In 2010 HOPE VI was effectively replaced by the Choice Neighborhoods Initiative (CNI) as a mixed-income solution to public housing and in 2011 the first implementation grants were distributed to support projects in Boston, Chicago, New Orleans, San Francisco, and Seattle.[23] Like its predecessor, CNI pursues a mixed-income solution to low-income housing and distributes funds through competitive demolition and rehabilitation grants. It also retains the neoliberal logic that emphasizes public-private partnerships, mixed-finance, and market-based solutions.[24] Just as with HOPE VI, the lack of standardization has meant wide variation in practices and outcomes. The program also built off of HOPE VI to make developments both more ambitious and inclusive. Gebhardt[25] identifies three key areas of expansion: it expands the development from single properties to entire neighborhoods (and districts in some cases), eligibility from Public Housing Authorities (PHAs) to include cities and non-profit organizations, and eligible properties from public housing to other distressed HUD-assisted housing.
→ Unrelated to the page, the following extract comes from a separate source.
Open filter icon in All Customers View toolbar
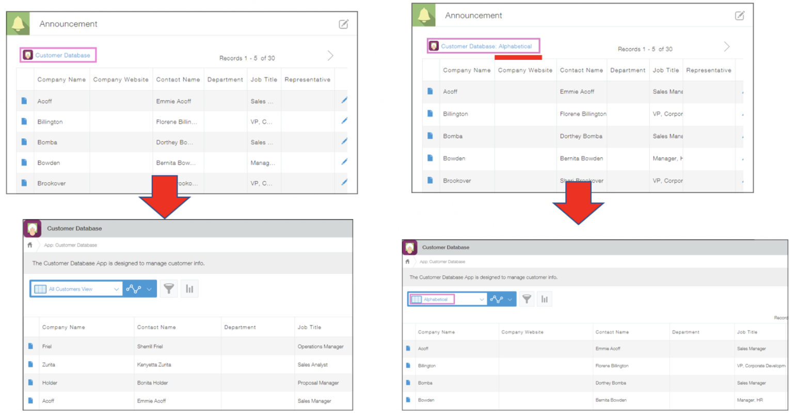coord(169,289)
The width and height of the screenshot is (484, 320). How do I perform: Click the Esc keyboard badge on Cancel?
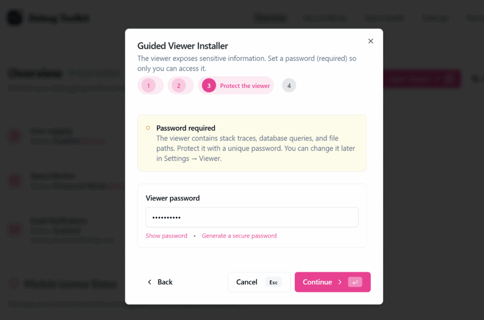click(x=273, y=282)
CNI has addressed one of the most immediate and fatal design flaws of HOPE VI by requiring one-for-one replacement of all public housing units subject to demolition.[26] Policy makers have also sought to address the issue of displacement by promising the right of return to all residents that have not violated their lease. However, more research is needed to determine the extent to which the right of return is enforced or effective in preventing displacement. The right to return also does not appear to help many considered “hard to house” who might be ineligible for participation. As with other mixed-income developments that exclude segments of the original community, CNI practices lay implicit blame on the victims of community divestment and decline. For all its important differences and early observable improvements, HOPE VI has served as the foundation of Choice Neighborhoods. Like its predecessor, it often equates community development with business or private market interests. Both programs rely on the assumptions of trickle- down economics, the implied pathology of working-class communities, and the increased privatization of housing assistance. This capitalist orientation leaves the door open for further neglect of and attacks on the very communities intended to be helped.
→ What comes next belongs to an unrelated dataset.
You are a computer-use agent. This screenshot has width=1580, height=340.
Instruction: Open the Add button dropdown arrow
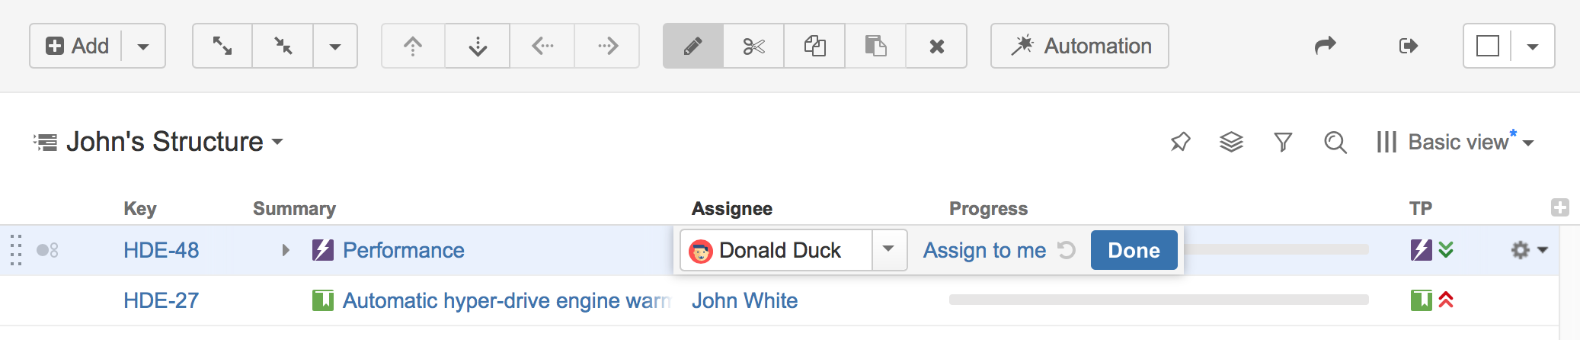tap(143, 46)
In addition to the stigmatization of poverty, recent trends in neoliberal development have invoked principles of inclusion and self-representation. Community Benefits Agreements (CBAs) are an increasingly common way to promote more inclusive community development. These agreements are "standalone, legally enforceable contract[s] between multiple community groups and ... private developer[s], requiring community benefits from the developer[s] in exchange for the community groups' support of (or non-opposition to) [a] project."[27]
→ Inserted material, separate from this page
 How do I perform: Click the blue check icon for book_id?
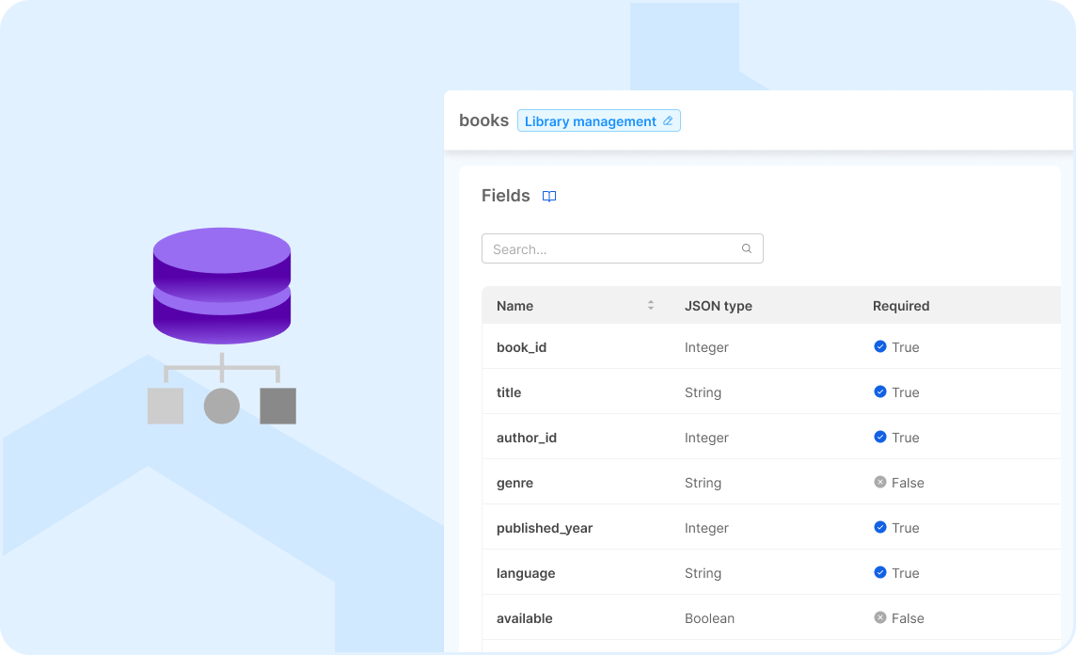[880, 347]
Terms of agreement are often used to push for development that benefits the community by establishing quotas for affordable housing and jobs. While CBAs have the potential to include communities in the processes of development, it is largely up to developers whether to sign any such agreement. Where developers have no desire to meet the needs of residents they can simply refuse—as developers did to the neighborhoods surrounding Turner Field in Atlanta. Despite the enforceability of community contractual obligations, participation is voluntary.[28] As the case of Los Angeles’ Sports and Entertainment District CBA illustrates, developers might also fail to meet all provisions.[29] This suggests that CBAs are not always as legally binding as proponents suggest. It is also not clear if positive outcomes such as higher wages and more affordable housing are attributable to CBAs.[30] Like many contemporary neoliberal norms of development, this public-private partnership often equates inclusion with empowerment and community uplift with little regard to the actual power imbalance. CBAs engage communities in ways that are safe for developers and in keeping with neoliberal common sense. They “can achieve ‘value-conscious’ growth, but... do not fundamentally alter dominant standards of growth or growth machine processes.”[31] Therefore, as a means of community-based development, CBAs provide legitimacy for capitalist development rather than an alternative.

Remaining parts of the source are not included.